■ **やってみよう**: 熊野訳についてのレビューで、「本下巻に収められた最後の2章」で始まる段落を、主な事実を残したまま短く書き直してください。

■ **提示文**:
==========

投稿者:ponto - この投稿者のレビュー一覧を見る
本下巻に収められた最後の2章(「宗教」「絶対知」)は、従来の邦訳で読んでも十分におもしろい。いっぽうこれまでとりわけ難解に感じられたのは「精神」章だった。しかし、熊野訳であらためて同章を読み、霧が晴れるようにその議論の全体像を見通すことができた。頻出するタームがコンテクストに応じてていねいに訳しわけられていること(むしろこれが原文を精確に再現する効果を高めている)、練り上げられた訳文、いくつかのパラグラフごとに置かれた端的な小見出しのおかげで、一気に読むことができたおかげだと思う。この新訳には訳者による本文解説は含まれておらず、読解に関してはこれを読者に委ねる方針を取っている。いっぽう、数パラグラフごとに入る小見出しが、簡単な要約の役割を果たす。巻末には小見出し一覧が索引として置かれているので、後から複数箇所に繰り返し現れる共通論旨(たとえば、カテゴリーやことがらそのものをめぐるそれら)をたどる際などに便利である。この翻訳によって新たに教えられたことがとても多く、今後も長く参照していくことになりそうである。

==========

■ **データ欄**:
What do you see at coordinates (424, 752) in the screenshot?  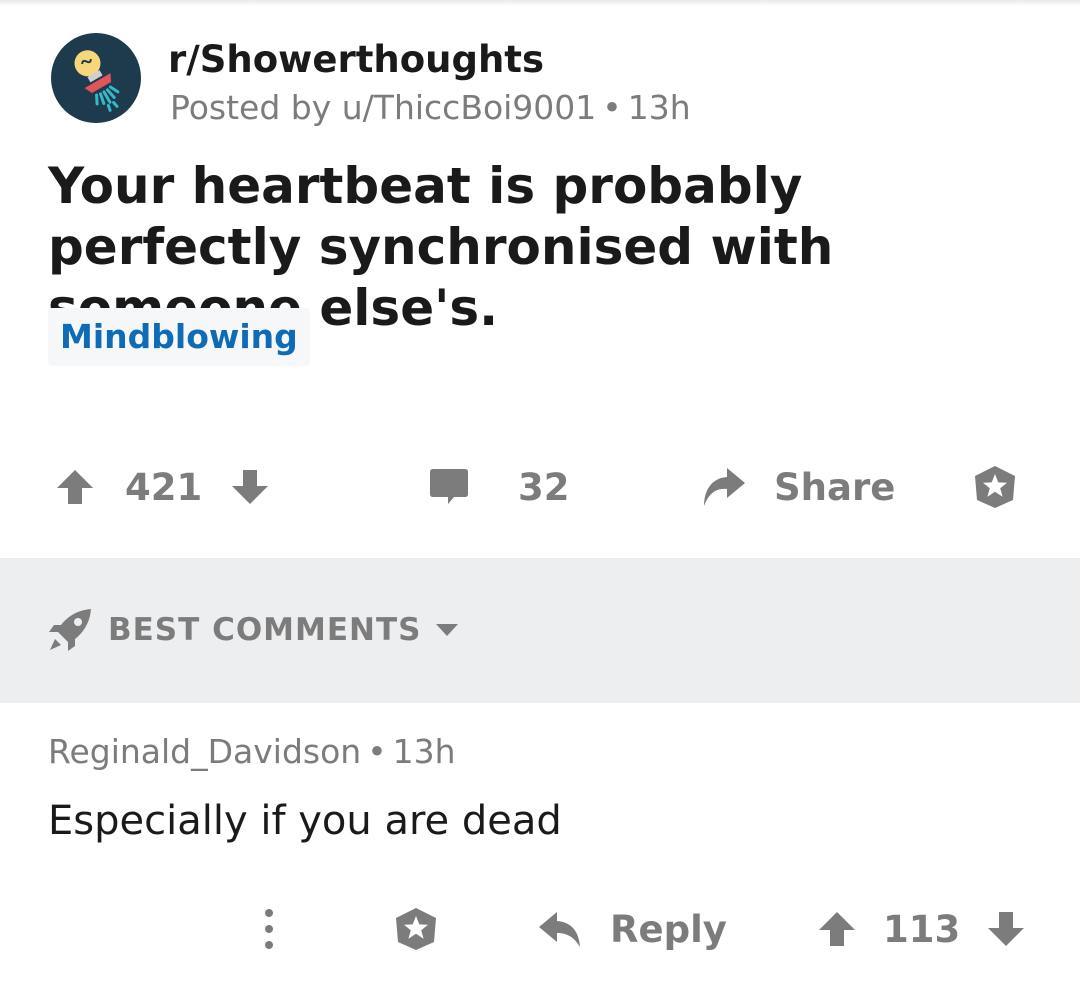 I see `comment-age: 13h` at bounding box center [424, 752].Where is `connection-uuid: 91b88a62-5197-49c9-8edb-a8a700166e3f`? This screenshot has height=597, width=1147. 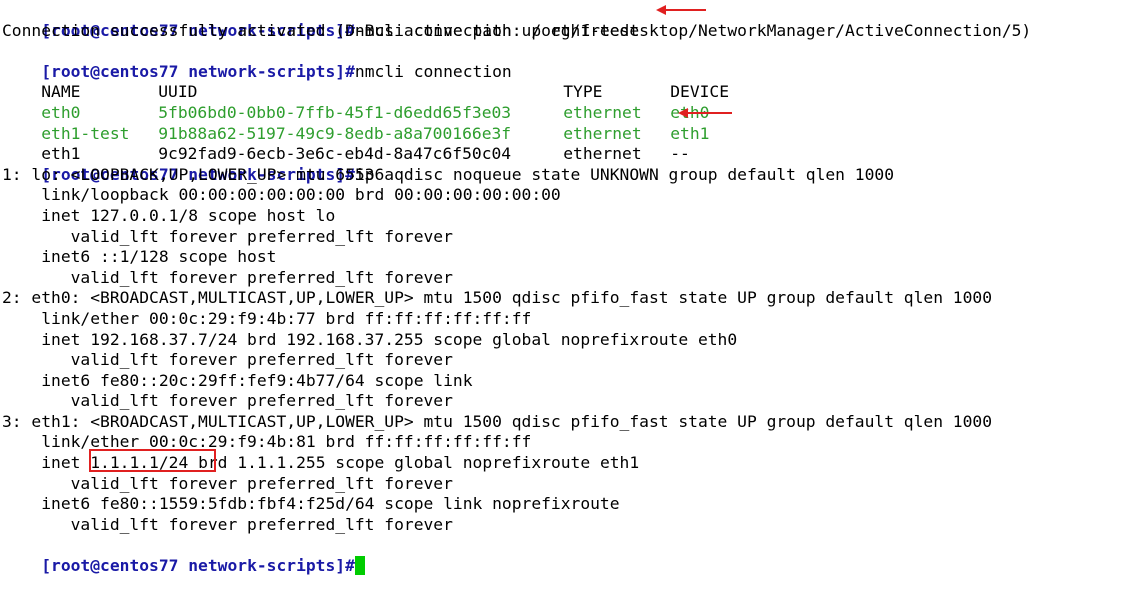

==========

■ **この問題の解答**: 下巻の最後の2章「宗教」「絶対知」は従来の邦訳でも十分おもしろいが、とりわけ難解だったのは「精神」章である。熊野訳で読み直すと、その議論の全体像が見通せ、一気に読むことができた。その理由は三つある。頻出するタームが文脈に応じて訳しわけられていること、訳文が練り上げられていること、数パラグラフごとに端的な小見出しが置かれていることである。この新訳に訳者の本文解説はなく、読解は読者に委ねられているが、小見出しが簡単な要約の役割を果たす。巻末の小見出し一覧は索引になっており、繰り返し現れる共通論旨をたどるのに便利である。この翻訳から新たに教えられたことは多く、今後も長く参照していくことになりそうである。